Wow, time rolls on. He did well though, definitely a significant contributor to gaming culture.
These days, pen-and-paper role-playing games have largely been supplanted by online computer games. Dungeons & Dragons itself has been translated into electronic games, including Dungeons & Dragons Online. Mr. Gygax recognized the shift, but he never fully approved. To him, all of the graphics of a computer dulled what he considered one of the major human faculties: the imagination.
“There is no intimacy; it’s not live,” he said of online games. “It’s being translated through a computer, and your imagination is not there the same way it is when you’re actually together with a group of people. It reminds me of one time where I saw some children talking about whether they liked radio or television, and I asked one little boy why he preferred radio, and he said, ‘Because the pictures are so much better.’ ”

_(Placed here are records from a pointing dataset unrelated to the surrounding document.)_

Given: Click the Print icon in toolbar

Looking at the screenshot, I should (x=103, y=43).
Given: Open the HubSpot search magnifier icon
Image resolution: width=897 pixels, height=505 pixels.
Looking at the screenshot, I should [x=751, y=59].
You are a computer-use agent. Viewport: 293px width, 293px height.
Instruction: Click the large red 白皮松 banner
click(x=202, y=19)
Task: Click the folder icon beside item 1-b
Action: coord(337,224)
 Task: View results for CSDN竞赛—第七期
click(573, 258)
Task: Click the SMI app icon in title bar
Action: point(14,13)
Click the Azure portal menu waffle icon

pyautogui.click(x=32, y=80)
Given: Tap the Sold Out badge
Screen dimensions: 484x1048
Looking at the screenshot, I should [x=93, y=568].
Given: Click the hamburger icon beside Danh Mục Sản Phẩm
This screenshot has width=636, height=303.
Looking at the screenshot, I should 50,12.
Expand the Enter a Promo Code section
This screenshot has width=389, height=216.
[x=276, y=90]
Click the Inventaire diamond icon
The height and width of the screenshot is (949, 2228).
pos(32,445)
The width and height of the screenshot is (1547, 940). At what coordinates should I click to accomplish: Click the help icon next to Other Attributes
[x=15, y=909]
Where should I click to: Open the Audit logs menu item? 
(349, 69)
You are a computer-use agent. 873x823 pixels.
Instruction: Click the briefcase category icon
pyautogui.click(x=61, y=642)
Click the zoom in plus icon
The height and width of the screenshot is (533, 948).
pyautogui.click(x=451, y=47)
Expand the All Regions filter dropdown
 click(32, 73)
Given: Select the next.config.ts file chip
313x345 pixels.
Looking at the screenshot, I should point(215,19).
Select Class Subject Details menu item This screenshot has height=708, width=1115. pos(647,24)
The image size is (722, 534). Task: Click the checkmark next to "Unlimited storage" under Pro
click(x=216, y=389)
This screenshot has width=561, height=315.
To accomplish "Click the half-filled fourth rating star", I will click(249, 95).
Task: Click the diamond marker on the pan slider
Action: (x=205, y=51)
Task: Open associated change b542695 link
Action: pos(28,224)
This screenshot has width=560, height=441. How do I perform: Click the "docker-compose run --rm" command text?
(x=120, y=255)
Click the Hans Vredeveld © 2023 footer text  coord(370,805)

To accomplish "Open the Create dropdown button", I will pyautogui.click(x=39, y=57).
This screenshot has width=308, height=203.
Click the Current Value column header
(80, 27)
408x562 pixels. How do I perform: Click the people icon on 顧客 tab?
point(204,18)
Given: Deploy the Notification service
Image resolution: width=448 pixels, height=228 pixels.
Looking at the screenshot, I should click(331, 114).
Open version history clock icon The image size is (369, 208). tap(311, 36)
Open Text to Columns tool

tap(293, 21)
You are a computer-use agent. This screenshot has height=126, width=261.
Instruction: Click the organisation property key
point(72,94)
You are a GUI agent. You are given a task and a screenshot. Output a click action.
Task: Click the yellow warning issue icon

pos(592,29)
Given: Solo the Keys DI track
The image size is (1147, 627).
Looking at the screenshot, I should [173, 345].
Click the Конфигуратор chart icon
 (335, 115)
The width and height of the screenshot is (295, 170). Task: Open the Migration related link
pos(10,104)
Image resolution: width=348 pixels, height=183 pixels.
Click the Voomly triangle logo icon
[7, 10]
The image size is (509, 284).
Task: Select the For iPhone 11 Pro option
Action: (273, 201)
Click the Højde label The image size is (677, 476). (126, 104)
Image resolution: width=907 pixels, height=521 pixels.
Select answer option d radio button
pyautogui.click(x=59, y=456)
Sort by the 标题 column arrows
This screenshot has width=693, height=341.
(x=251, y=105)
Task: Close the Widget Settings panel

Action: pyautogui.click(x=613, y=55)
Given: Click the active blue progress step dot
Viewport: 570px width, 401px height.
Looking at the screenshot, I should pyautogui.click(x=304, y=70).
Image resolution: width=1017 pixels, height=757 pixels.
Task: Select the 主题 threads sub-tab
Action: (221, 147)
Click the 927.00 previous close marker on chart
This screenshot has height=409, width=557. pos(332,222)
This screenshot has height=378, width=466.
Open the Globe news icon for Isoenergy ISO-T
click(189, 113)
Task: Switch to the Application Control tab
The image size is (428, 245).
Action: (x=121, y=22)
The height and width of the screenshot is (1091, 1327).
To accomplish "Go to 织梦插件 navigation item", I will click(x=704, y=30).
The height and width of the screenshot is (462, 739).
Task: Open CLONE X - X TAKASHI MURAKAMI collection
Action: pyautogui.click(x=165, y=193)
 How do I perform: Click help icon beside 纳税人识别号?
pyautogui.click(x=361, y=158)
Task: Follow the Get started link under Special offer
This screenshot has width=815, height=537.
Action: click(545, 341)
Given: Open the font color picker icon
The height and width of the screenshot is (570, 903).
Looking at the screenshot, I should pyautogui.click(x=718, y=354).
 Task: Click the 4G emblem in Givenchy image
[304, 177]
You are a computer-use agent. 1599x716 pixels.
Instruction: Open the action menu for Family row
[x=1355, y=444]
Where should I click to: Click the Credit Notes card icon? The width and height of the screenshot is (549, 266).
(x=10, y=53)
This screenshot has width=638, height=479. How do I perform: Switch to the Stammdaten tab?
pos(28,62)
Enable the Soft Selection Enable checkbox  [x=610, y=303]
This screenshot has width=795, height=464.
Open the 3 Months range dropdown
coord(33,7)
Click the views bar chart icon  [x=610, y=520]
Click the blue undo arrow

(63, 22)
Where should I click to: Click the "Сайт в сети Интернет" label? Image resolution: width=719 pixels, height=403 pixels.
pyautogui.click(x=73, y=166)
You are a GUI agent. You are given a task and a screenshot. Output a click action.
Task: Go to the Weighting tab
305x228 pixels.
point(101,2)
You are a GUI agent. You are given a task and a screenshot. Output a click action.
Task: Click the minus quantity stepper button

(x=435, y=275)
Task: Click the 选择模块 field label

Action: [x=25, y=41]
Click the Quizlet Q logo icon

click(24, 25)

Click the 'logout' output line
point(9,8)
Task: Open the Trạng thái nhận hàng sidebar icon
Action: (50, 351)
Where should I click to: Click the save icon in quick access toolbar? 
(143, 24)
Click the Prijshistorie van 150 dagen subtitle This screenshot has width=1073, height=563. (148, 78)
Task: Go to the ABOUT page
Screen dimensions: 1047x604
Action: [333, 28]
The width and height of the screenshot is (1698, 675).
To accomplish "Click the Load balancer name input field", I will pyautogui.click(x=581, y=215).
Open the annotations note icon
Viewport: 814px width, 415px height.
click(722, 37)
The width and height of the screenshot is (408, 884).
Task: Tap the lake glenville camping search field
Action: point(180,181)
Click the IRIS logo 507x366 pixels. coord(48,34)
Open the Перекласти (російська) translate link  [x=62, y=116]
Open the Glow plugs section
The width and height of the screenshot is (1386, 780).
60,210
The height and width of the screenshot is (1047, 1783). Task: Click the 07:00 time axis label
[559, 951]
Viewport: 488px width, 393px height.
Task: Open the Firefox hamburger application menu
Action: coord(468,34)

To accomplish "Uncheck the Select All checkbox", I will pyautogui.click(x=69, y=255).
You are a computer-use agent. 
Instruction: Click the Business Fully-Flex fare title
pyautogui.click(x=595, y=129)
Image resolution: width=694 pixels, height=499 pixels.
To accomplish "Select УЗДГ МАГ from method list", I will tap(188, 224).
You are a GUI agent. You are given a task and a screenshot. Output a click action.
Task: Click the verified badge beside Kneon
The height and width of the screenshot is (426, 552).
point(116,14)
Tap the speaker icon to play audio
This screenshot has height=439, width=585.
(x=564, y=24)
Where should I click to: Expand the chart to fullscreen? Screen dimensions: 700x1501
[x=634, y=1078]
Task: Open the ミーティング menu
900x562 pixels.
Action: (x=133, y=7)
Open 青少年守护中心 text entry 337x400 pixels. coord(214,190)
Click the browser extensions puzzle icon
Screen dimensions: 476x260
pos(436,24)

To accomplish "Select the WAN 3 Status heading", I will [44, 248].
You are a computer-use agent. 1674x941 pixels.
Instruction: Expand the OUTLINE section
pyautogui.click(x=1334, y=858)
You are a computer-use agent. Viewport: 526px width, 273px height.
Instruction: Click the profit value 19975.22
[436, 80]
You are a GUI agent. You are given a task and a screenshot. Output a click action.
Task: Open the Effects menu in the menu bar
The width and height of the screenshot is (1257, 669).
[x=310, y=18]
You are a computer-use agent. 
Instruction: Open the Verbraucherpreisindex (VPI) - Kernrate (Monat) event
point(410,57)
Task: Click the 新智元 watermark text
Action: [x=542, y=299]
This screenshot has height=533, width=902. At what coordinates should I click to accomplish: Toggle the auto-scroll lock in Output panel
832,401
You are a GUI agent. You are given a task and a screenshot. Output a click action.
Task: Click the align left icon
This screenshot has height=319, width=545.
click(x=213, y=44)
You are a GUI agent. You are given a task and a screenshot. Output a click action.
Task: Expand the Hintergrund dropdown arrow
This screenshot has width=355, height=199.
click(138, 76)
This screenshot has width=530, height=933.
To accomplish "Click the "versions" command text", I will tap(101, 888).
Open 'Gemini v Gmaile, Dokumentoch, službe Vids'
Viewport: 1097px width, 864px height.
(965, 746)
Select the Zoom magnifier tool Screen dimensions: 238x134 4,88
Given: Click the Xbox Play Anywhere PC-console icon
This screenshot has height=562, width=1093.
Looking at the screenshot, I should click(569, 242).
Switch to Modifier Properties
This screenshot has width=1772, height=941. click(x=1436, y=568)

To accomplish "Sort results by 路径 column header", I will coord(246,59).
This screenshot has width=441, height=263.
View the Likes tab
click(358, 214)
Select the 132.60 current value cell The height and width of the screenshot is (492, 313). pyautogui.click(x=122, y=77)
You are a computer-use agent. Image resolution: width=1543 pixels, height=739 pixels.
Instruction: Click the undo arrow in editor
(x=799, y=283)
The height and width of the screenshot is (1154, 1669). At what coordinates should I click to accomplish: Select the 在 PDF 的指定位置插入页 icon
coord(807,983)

My kind of guy. He's absolutely right. Even when it comes down to SFB/SFC. What he neglects to recognise in those comments however (biased I suppose, by the pure RPG background) is that computerised on-line versions of old board games allow people to enjoy those old games in much less time and regardless of distance, where it would otherwise not be possible.
A good SFB fleet battle took many hours to resolve. One had to set aside a whole day, sometimes a second. With SFC one could resolve battles in minutes instead of hours retaining much of the tactical and strategic gameplay value. (and from thousands of miles away - a real boon to smaller gaming communities like SFB)
The same thing does not apply so much to D&D I guess, as it does not stand to gain nearly as much from automation as SFB. In either case, the computer versions of each game are a substitute and not a replacement for tabletop gaming in my opinion.
Anyway, I enjoyed Gary's work as a youth, I'm glad he was here with us.